▶ [How to complete this task] Set down all of the entries below word for word, with the pictures left out.

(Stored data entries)
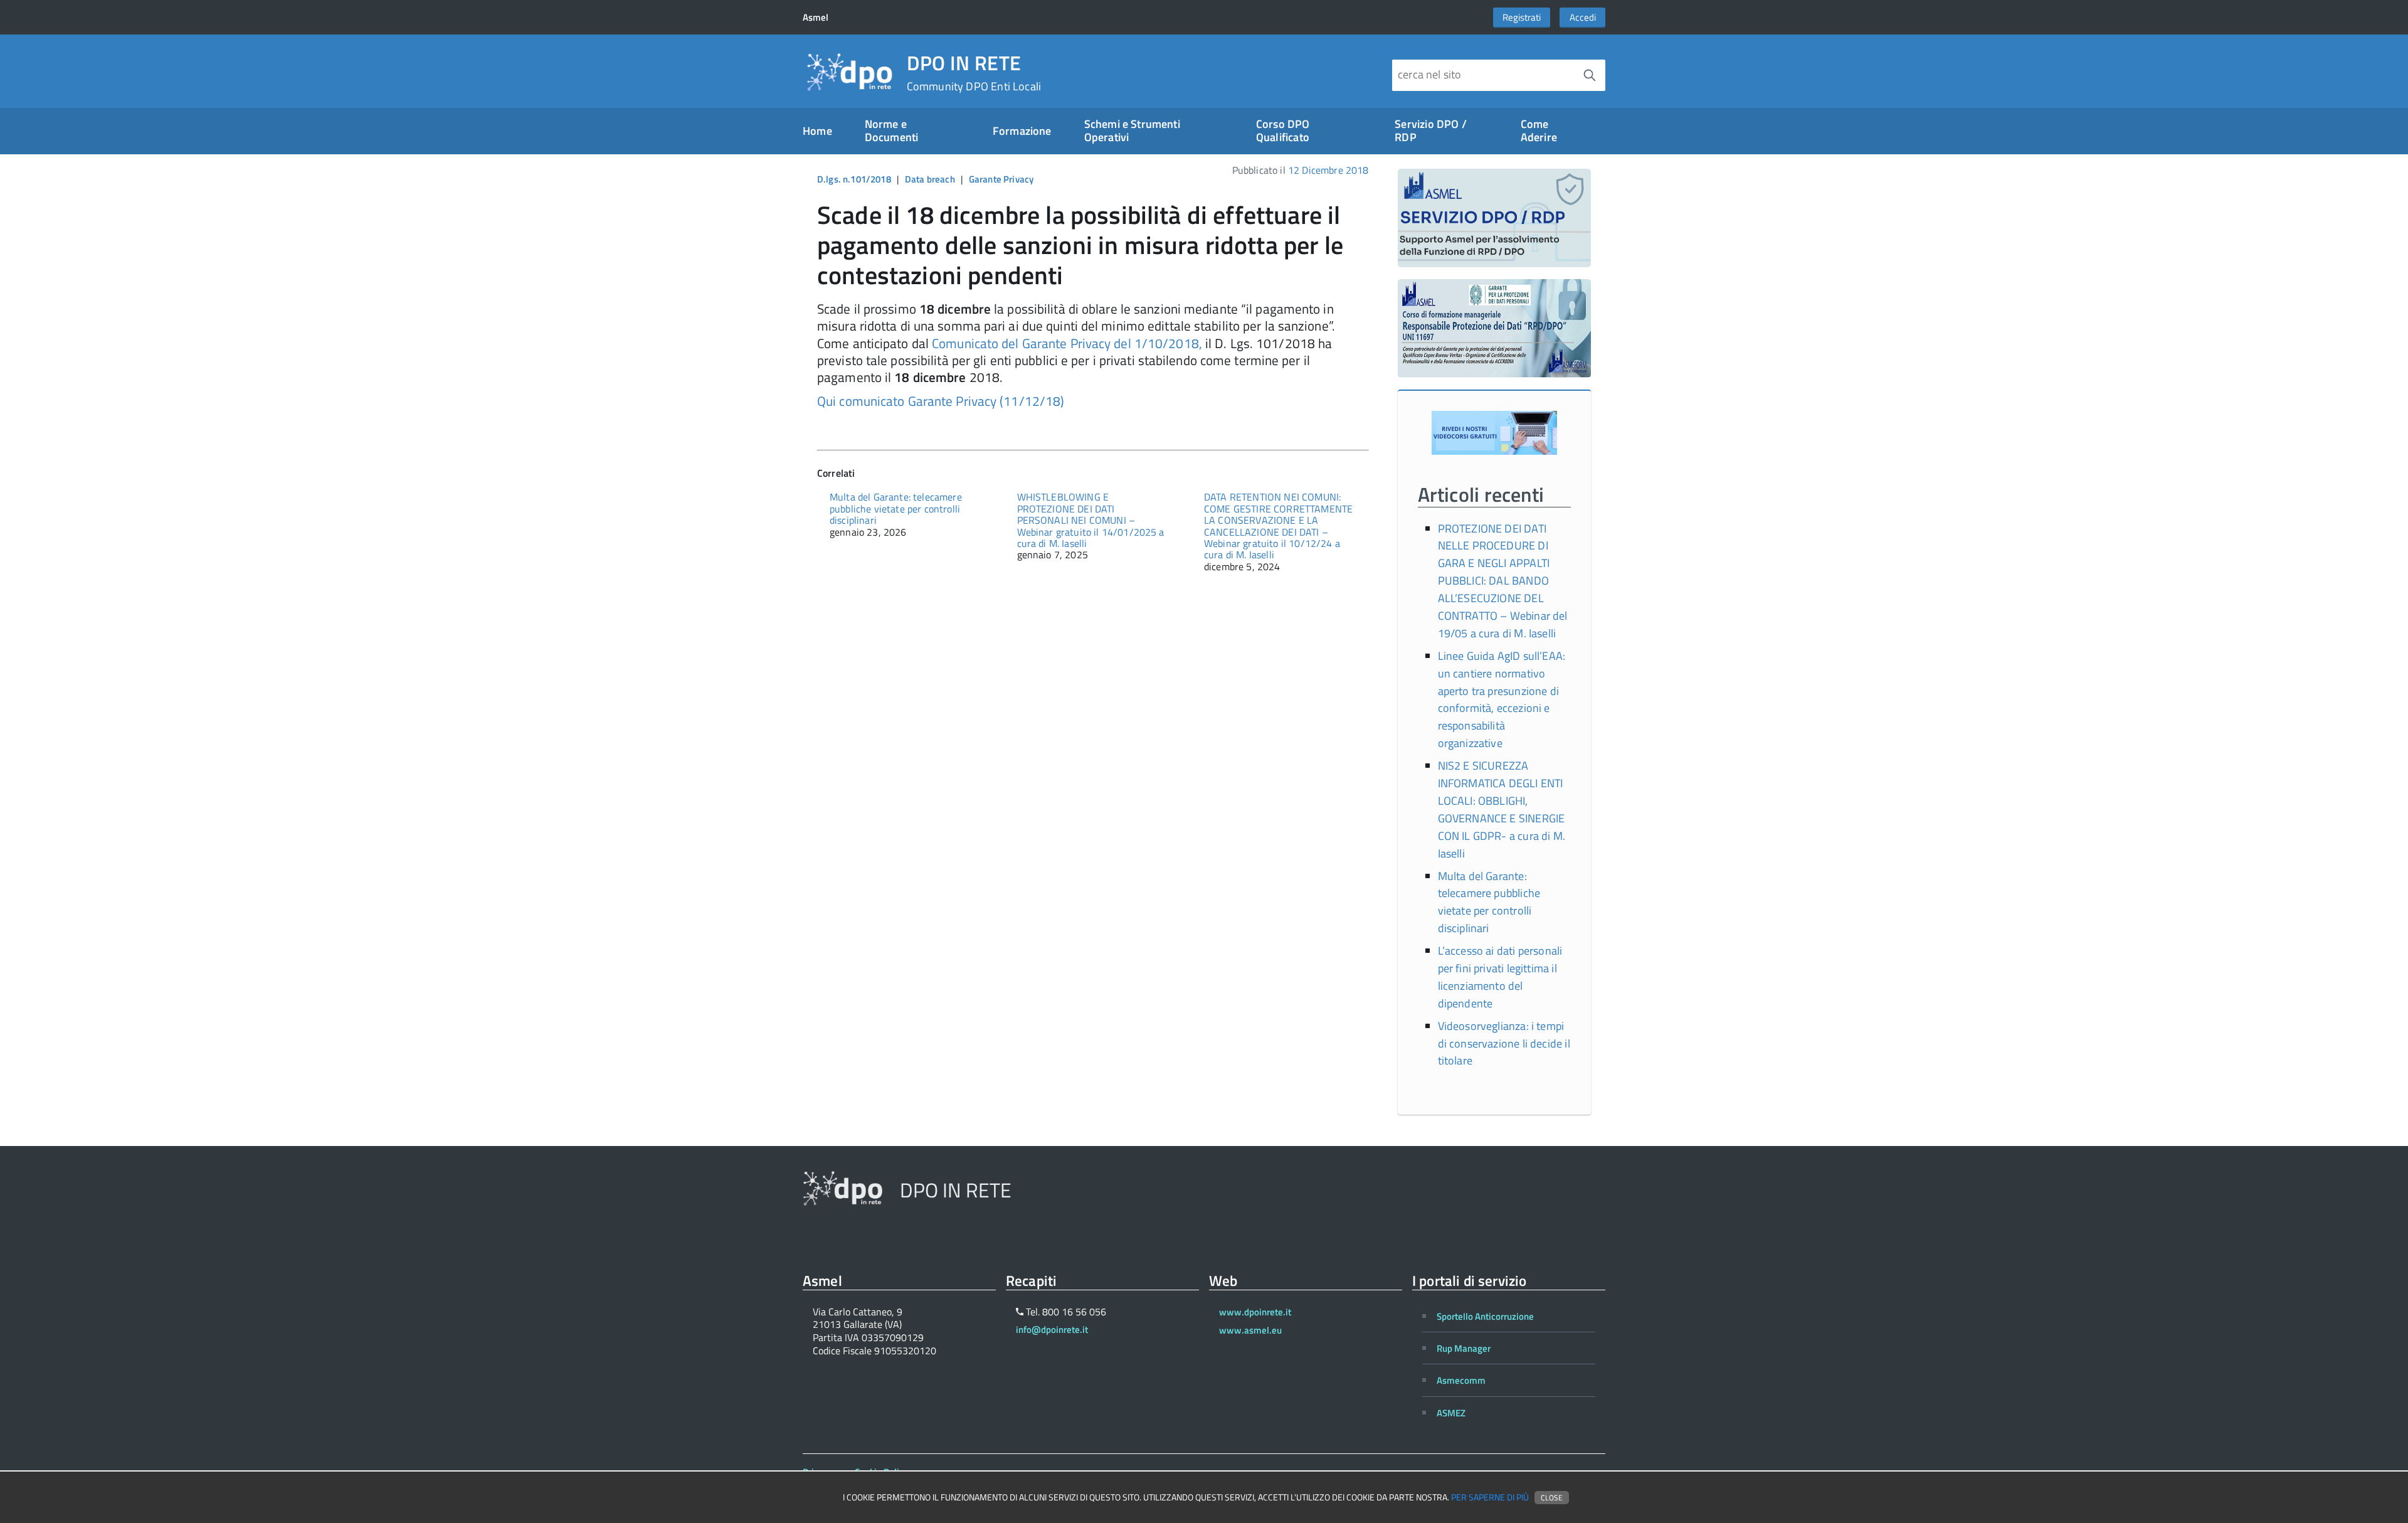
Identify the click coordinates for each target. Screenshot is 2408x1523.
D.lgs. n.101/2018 (854, 179)
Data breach (930, 179)
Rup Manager (1464, 1348)
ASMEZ (1451, 1413)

▶ [Exercise solution]
Identify the click coordinates for each target. Screenshot is 2408x1523.
D.lgs. n.101/2018 (854, 179)
Data breach (930, 179)
Rup Manager (1464, 1348)
ASMEZ (1451, 1413)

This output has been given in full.